# Available data
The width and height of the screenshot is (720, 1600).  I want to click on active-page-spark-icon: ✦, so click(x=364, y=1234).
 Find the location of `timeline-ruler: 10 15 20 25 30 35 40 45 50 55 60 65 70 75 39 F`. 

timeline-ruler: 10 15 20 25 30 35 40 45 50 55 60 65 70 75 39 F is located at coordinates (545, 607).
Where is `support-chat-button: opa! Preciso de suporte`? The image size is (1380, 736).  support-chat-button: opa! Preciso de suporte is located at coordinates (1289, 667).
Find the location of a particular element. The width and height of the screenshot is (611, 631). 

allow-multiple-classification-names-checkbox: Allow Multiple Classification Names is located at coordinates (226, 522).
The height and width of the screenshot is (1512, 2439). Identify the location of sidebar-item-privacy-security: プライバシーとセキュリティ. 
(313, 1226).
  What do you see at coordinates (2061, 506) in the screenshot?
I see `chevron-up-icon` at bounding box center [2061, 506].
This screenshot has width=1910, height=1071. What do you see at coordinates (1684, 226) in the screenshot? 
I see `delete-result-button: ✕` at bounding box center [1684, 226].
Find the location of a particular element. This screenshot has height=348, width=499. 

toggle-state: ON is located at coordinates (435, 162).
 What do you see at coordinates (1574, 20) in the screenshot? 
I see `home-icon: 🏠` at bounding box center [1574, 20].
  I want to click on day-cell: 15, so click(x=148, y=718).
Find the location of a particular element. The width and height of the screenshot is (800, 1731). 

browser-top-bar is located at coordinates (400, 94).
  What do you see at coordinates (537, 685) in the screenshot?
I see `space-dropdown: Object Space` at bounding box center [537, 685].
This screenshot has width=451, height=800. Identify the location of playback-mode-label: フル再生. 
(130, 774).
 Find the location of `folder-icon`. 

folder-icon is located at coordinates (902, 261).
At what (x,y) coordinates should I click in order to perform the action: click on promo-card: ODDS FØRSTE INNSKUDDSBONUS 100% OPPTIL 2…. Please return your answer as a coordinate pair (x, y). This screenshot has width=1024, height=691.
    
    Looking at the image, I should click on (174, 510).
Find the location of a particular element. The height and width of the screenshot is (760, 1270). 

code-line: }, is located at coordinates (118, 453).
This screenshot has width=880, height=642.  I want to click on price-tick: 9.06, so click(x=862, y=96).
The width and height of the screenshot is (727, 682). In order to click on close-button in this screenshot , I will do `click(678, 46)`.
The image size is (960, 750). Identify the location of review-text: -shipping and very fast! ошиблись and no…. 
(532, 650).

# Work to complete
Copy the whole listing above line for line, with every character left unchanged.

# Task output
The width and height of the screenshot is (720, 1600).  I want to click on active-page-spark-icon: ✦, so click(x=364, y=1234).
 Find the location of `timeline-ruler: 10 15 20 25 30 35 40 45 50 55 60 65 70 75 39 F`. 

timeline-ruler: 10 15 20 25 30 35 40 45 50 55 60 65 70 75 39 F is located at coordinates (545, 607).
Where is `support-chat-button: opa! Preciso de suporte`? The image size is (1380, 736).  support-chat-button: opa! Preciso de suporte is located at coordinates (1289, 667).
Find the location of a particular element. The width and height of the screenshot is (611, 631). 

allow-multiple-classification-names-checkbox: Allow Multiple Classification Names is located at coordinates (226, 522).
The height and width of the screenshot is (1512, 2439). Identify the location of sidebar-item-privacy-security: プライバシーとセキュリティ. 
(313, 1226).
  What do you see at coordinates (2061, 506) in the screenshot?
I see `chevron-up-icon` at bounding box center [2061, 506].
This screenshot has width=1910, height=1071. What do you see at coordinates (1684, 226) in the screenshot? 
I see `delete-result-button: ✕` at bounding box center [1684, 226].
Find the location of a particular element. This screenshot has height=348, width=499. 

toggle-state: ON is located at coordinates (435, 162).
 What do you see at coordinates (1574, 20) in the screenshot? 
I see `home-icon: 🏠` at bounding box center [1574, 20].
  I want to click on day-cell: 15, so click(x=148, y=718).
Find the location of a particular element. The width and height of the screenshot is (800, 1731). 

browser-top-bar is located at coordinates (400, 94).
  What do you see at coordinates (537, 685) in the screenshot?
I see `space-dropdown: Object Space` at bounding box center [537, 685].
This screenshot has width=451, height=800. Identify the location of playback-mode-label: フル再生. 
(130, 774).
 Find the location of `folder-icon`. 

folder-icon is located at coordinates (902, 261).
At what (x,y) coordinates should I click in order to perform the action: click on promo-card: ODDS FØRSTE INNSKUDDSBONUS 100% OPPTIL 2…. Please return your answer as a coordinate pair (x, y). This screenshot has width=1024, height=691.
    
    Looking at the image, I should click on (174, 510).
Find the location of a particular element. The height and width of the screenshot is (760, 1270). 

code-line: }, is located at coordinates (118, 453).
This screenshot has width=880, height=642.  I want to click on price-tick: 9.06, so click(x=862, y=96).
The width and height of the screenshot is (727, 682). In order to click on close-button in this screenshot , I will do `click(678, 46)`.
The image size is (960, 750). Identify the location of review-text: -shipping and very fast! ошиблись and no…. 
(532, 650).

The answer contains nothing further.